Joana Latino, conhecida comentadora do programa Passadeira Vermelha da SIC, emocionou e surpreendeu os telespectadores ao partilhar, em direto, um episódio perturbador da sua vida pessoal: foi vítima de assédio sexual na via pública e reagiu de forma imediata e instintiva. O relato foi feito com coragem e franqueza, num momento que rapidamente se tornou viral nas redes sociais.
Segundo descreveu, tudo aconteceu ao final de um dia de trabalho, enquanto regressava a casa. “Um homem mais velho aproximou-se de forma descarada e tocou-me, sem qualquer pudor, no rabo. E ainda teve a ousadia de dizer: ‘Dei um apalpão no rabiosque’, como se fosse uma piada, um elogio…”, contou, visivelmente indignada.
Joana explicou que, naquele instante, a sua reação foi automática: desferiu uma cotovelada no homem, que caiu no chão com o impacto. “Foi instintivo. Não pensei. Estava em choque, mas o meu corpo reagiu antes de eu racionalizar o que se estava a passar.”
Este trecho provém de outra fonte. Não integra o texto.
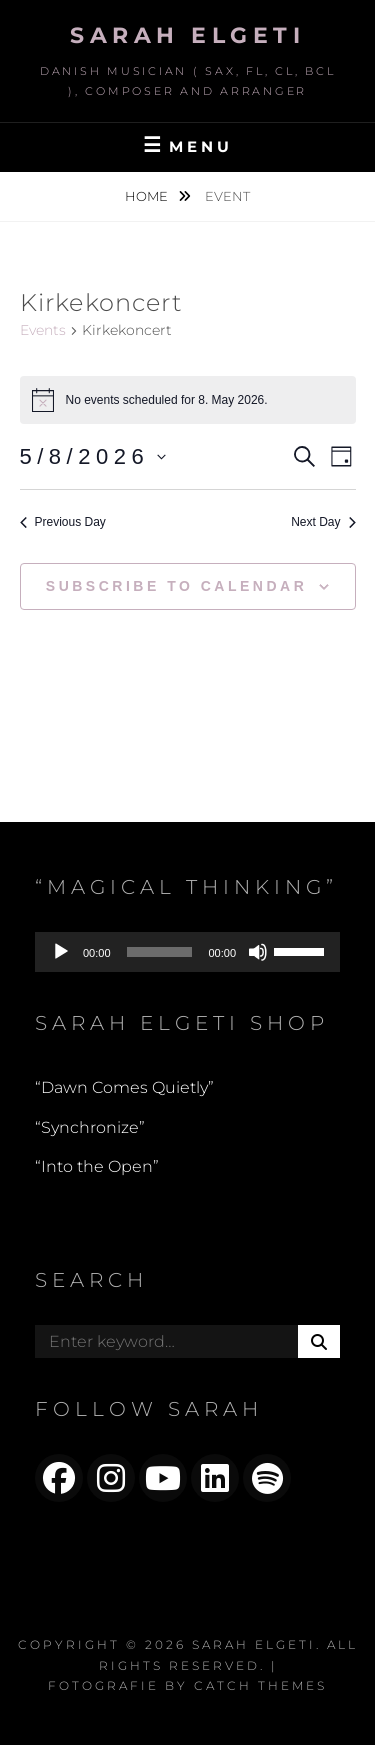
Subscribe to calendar (176, 586)
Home (148, 196)
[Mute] (258, 952)
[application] (187, 952)
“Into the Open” (97, 1166)
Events (43, 330)
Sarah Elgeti (187, 35)
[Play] (61, 952)
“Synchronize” (90, 1127)
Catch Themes (260, 1685)
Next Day (323, 522)
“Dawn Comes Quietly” (124, 1087)
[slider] (160, 952)
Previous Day (63, 522)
Mas o mais chocante, segundo a comentadora, foi a reação das pessoas que assistiram à cena: “Olharam para mim como se eu fosse a agressora. Como se eu tivesse feito algo de errado por me defender.” Esse julgamento público, que inverteu os papéis de vítima e agressor, levou Joana a refletir sobre a forma como a sociedade ainda responsabiliza as mulheres que reagem a comportamentos abusivos.
“A verdade é que, quando uma mulher responde, física ou verbalmente, ao que é uma invasão do seu corpo, ainda é vista como ‘descontrolada’. Há um desconforto enorme em ver uma mulher a defender-se. Isso diz muito sobre a forma como nos educaram”, afirmou, deixando no ar um alerta sério e necessário.
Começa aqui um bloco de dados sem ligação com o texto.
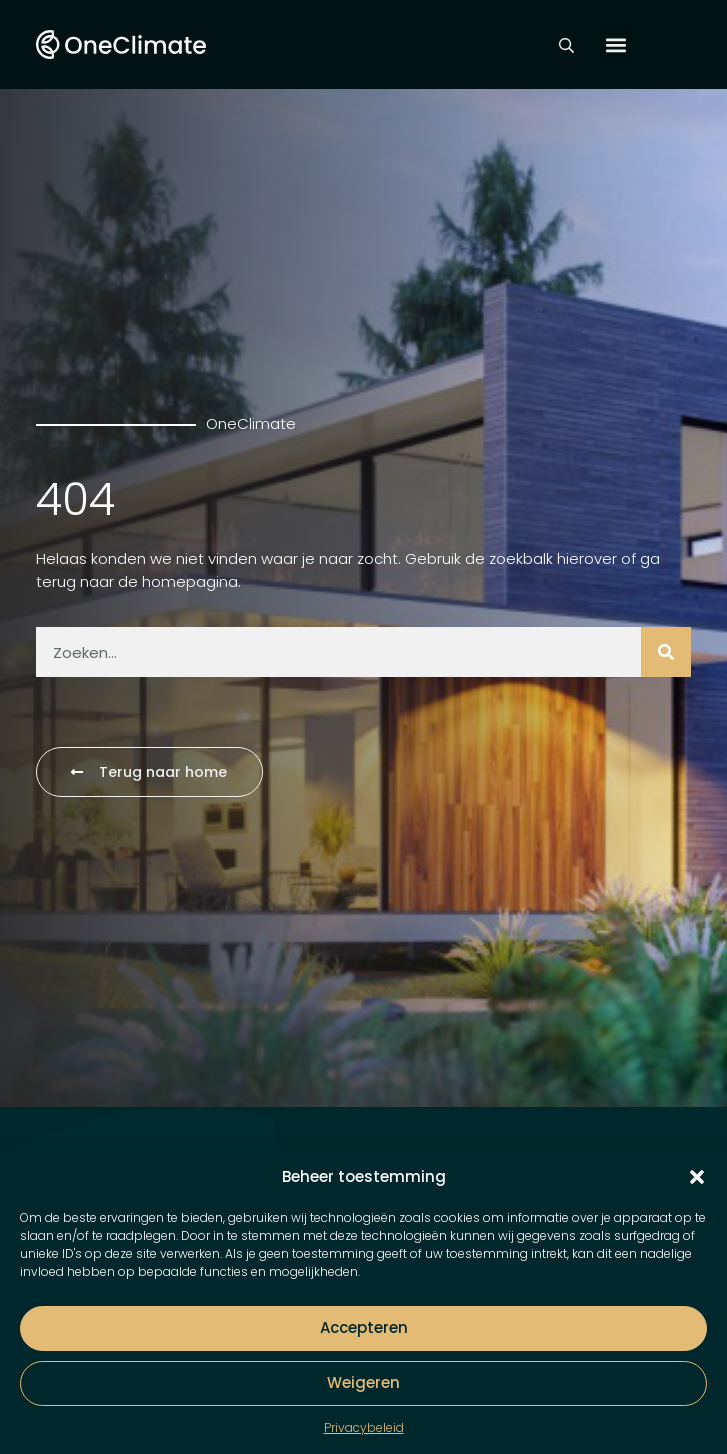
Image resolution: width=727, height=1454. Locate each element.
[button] (697, 1177)
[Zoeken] (666, 652)
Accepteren (364, 1327)
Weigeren (363, 1382)
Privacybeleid (364, 1427)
A confissão gerou uma onda de solidariedade nas redes sociais, com centenas de mensagens a elogiar a sua coragem em partilhar uma experiência tão íntima e traumática. Várias figuras públicas, colegas de profissão e movimentos feministas saíram em sua defesa, sublinhando que a indignação e a reação são absolutamente legítimas quando os limites da dignidade pessoal são violados.
No entanto, o episódio também gerou algum debate. Algumas vozes levantaram a questão da proporcionalidade da resposta, questionando se a agressão física foi justificada. A maioria, no entanto, convergiu numa ideia central: o foco deve estar na condenação do assédio e não na crítica à forma como a vítima escolheu defender-se.
Até ao momento, Joana Latino não revelou se irá apresentar queixa formal contra o agressor. No entanto, o seu testemunho serviu para lançar novamente luz sobre um problema estrutural: o assédio sexual em espaços públicos e a forma como as vítimas continuam, muitas vezes, a ser silenciadas ou julgadas quando reagem.
O episódio tornou-se um dos momentos mais marcantes da televisão nacional nesta semana e, mais do que uma polémica, representa um importante contributo para o debate sobre o respeito, a integridade física e a dignidade das mulheres no espaço público.
Como disse Joana, para encerrar o seu testemunho:
“Chega de acharmos que temos de aceitar o inaceitável em silêncio. Eu não vou.”